Speaking to reporters after gaveling an end to the summer's second special session, Lieutenant Governor David Dewhurst shifted the focus of his criticism for the sessions' failure from the House to "rich, greedy lobbyists." The Republican Senate leader singled out the petrochemical and oil and gas industries and their hired guns at the Capitol without naming individual names. Pressed by reporters, Dewhurst came up with two examples of the lobbyists to whom he'd just referred.

But State Senator Ken Armbrister, a Victoria Democrats who's one of the chamber's most influential members, took it a step farther, saying that some lobbyists were advocating positions contrary to those taken by the industry executives and management officials they are hired to represent.

During meetings with plant managers in his Southeast Texas coastal district, , Armbrister said he'd learned that that company officials would volunteer to pay more in business taxes if they could receive significant relief from local property taxes. But the veteran senator said lobbyists for the companies in Austin had worked to kill measures that would have cut local school taxes by forcing the private sector to pay more at the state level.

But after chastising the business lobby, Dewhurst said that special interests had little or no effect on the Senate. When Houston Chronicle reporter Janet Elliott asked the lieutenant governor about the possible influence of special interests on his decision to remove a broad-based business tax from the Senate's package, Dewhurst acknowledged that he had "temporarily backed off" the business tax proposal at the request of Governor Rick Perry. Dewhurst indicated that the governor thought they should approach school finance in steps and consider business taxes the next time around.

Dewhurst had been a major force behind the development of an expanded business tax before he cast the tie-breaking vote in the first special session for an amendment that carved it out of the Senate revenue plan to pay for property tax relief and public school reforms. It was clear at that time that the tax bill would have been defeated if the business tax overhaul remained in it.

Business lobbyists haven't been the only special interest group in the crosshairs of legislators during a special session that ended after 30 days when the House adjourned first and the Senate called it quits less than two hours later. Earlier this week House Speaker Tom Craddick lashed out at school superintendents for high-pressure lobbying that prompted some members to reconsider votes they had cast for the school funding plan.

Craddick said Friday that he didn't want to point fingers of blame but repeated his assertion that forces representing education had a major impact on the outcome of the special sessions that failed to produce a school finance plan this summer. Craddick said the Legislature worked hard on trying to solve the school funding crisis but "just couldn't get there."

In pointing to special interests in their respective damages assessments, Craddick and Dewhurst by the session's final few days had taken a markedly different course than they had with remarks less than a week ago essentially blaming each other for the Legislature's inability to achieve the mission it set out to do in regular session and again in the two special sessions that spanned two full summer months.
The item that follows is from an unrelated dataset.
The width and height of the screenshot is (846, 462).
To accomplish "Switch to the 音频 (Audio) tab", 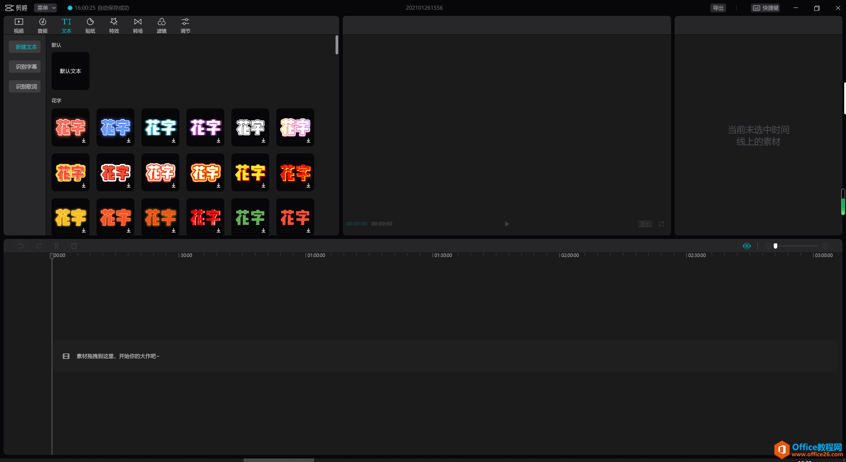I will [42, 26].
While business and education interests worked the Capitol feverishly during the special session and first called session, there's been little evidence of either during the second 30-day special session. Superintendents and teachers had to get back to work when the school year started - and like the business lobby - education advocates in Austin believed the school funding and tax plans have been dead ever since Craddick two weeks ago suggested that the Legislature adjourn them so it can wait for a state Supreme Court order before moving again on the school funding front. Lobbyists for business and education have been on stand-by alert during the past two weeks in order to be prepared to strike quickly if the bills had been revived.